Last fall, Bruce McGlenn started his hunting school in Central Washington. It’s exactly what the sport is in need of: a modern, holistic approach to harvesting wild meat. This Filson Life is part of Filson’s celebration of the Forest Service and the people of the Pacific Northwest Region of the USFS, Region 6. 

Learning to hunt can be like learning to sail a yacht. For the uninitiated and those who didn’t grow up doing it, the obstacles to entry can seem prohibitive. The options in the past were to hire a guide or teach yourself. Teaching yourself, via binge-watching YouTube how-to videos, will show you the nuts and bolts, but never get you out of your comfort zone.


Hiring a guide can be educational, but it’s also expensive. And more often than not, the guide is the one doing most of the hunting. Thankfully for the un-blooded, there’s now Bruce McGlenn’s Human Nature Hunting School. Located in Kettle Falls, Washington, the school opened last year and offers a four-day class that is a primer on harvesting wild meat.

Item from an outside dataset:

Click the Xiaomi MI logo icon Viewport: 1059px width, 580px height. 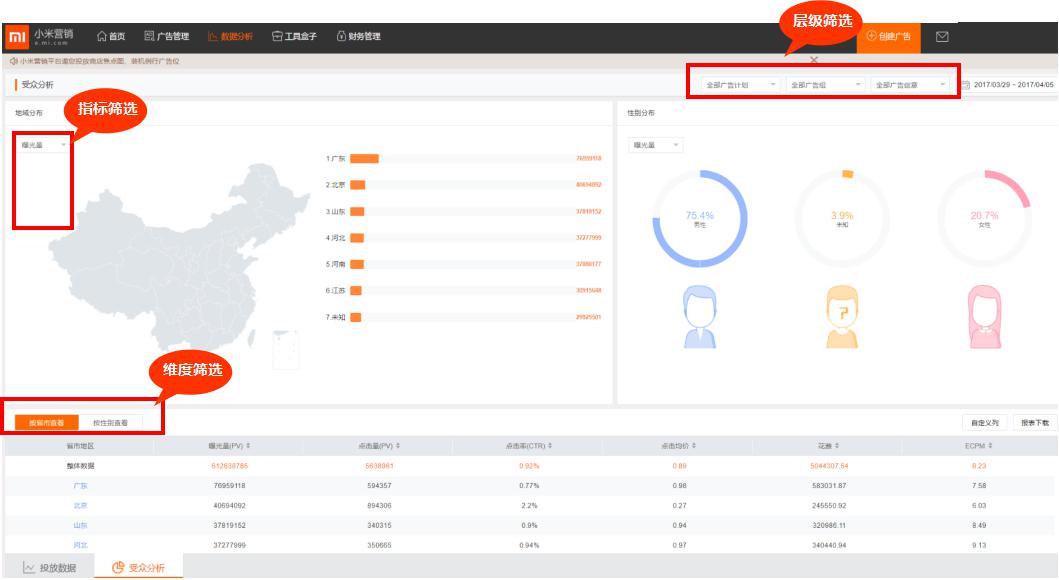(17, 37)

“There’s so much to learn between Day 1 of learning to hunt and actually taking your first shot,” he says. “There’s so much to experience in the whole process of the hunt from the early embers to the late stages when intuition becomes a guiding force and the senses are fully awake. That’s what I wish I could bottle up and share with people.”

McGlenn’s course—he hosts three four-day classes between spring and autumn—is called Awakening the Hunter, and in the broadest sense, his goal is to introduce students to the mindset of a hunter. Part of that mindset is the boots-on-the-ground knowledge of how to move through the woods, find water sources, cut for sign, and recognize suitable habitat for whatever you’re hunting – basically think like a wild animal. When you’re hunting the back country, McGlenn says, every step in the forest is a decision. You need to think like both a hunter and the hunted, with a high level of awareness to be successful and safe.

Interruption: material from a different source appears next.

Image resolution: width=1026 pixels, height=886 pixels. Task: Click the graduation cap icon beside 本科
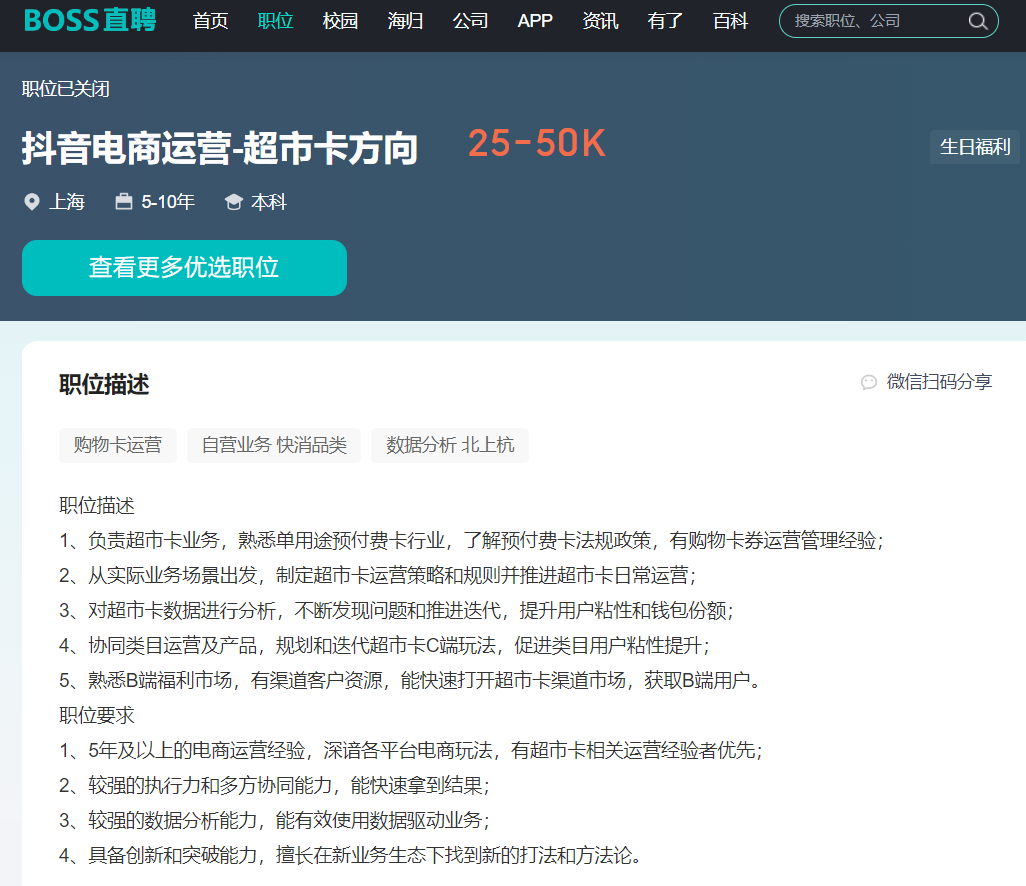pos(234,202)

During a class last fall, McGlenn got a call from his neighbors that a deer was in their pasture. He had a damage control permit — a state-issued license aimed at reducing the local deer population that had been eating crops – so he threw his rifle in the truck, drove down the road, and shot the doe.

“It was one of the quickest hunts I’ve ever been on,” he says. “It was really more of a harvest than a hunt, but it was great for the class.”

Under the watchful eye of McGlenn, the class cleaned, skinned, and hung the deer while working under the light of headlamps, which is what you’re often dealing with in the field, he says. The next morning, everyone helped butcher the carcass. The meat was trimmed, wrapped, and tossed in a freezer under a collective effort. For some of the group, who had never dealt with a dead animal as large as a deer, the process was demystifying. When McGlenn dragged the dead doe out of the back of his Toyota Tundra, she looked a long way from frozen steaks, he says. Twenty-four hours later, she was in the freezer.


“I think they all got an appreciation for how this plays out,” he says. “Hunting is a unique opportunity we have in this country to eat really good food. By processing our own meat, we know exactly what’s been done to the animal and where it’s been. I think people look at buying meat differently after they’ve seen the connection that hunting gives them to their food.”

McGlenn has been introducing newcomers to outdoor sports for decades. He’s a National Rifle Association-certified shooting instructor and regularly hosts workshops on how to properly use a shotgun. For the past 15 years, he’s been an instructor for the Washington Outdoor Women group, which his mother founded in 1998. Over the years, he says, the hunting classes have grown. So he decided to take that one step further through a hunting-only program.

The idea is not to become a guide or an outfitter. McGlenn says he wants to give new hunters the confidence to strike out, follow their gut, and create their own adventures.

“Hunting is not something you can learn overnight or during a weeklong course,” he says. “It’s a way of life. It’s a connection to your food source and the land. I want to help people make that connection.”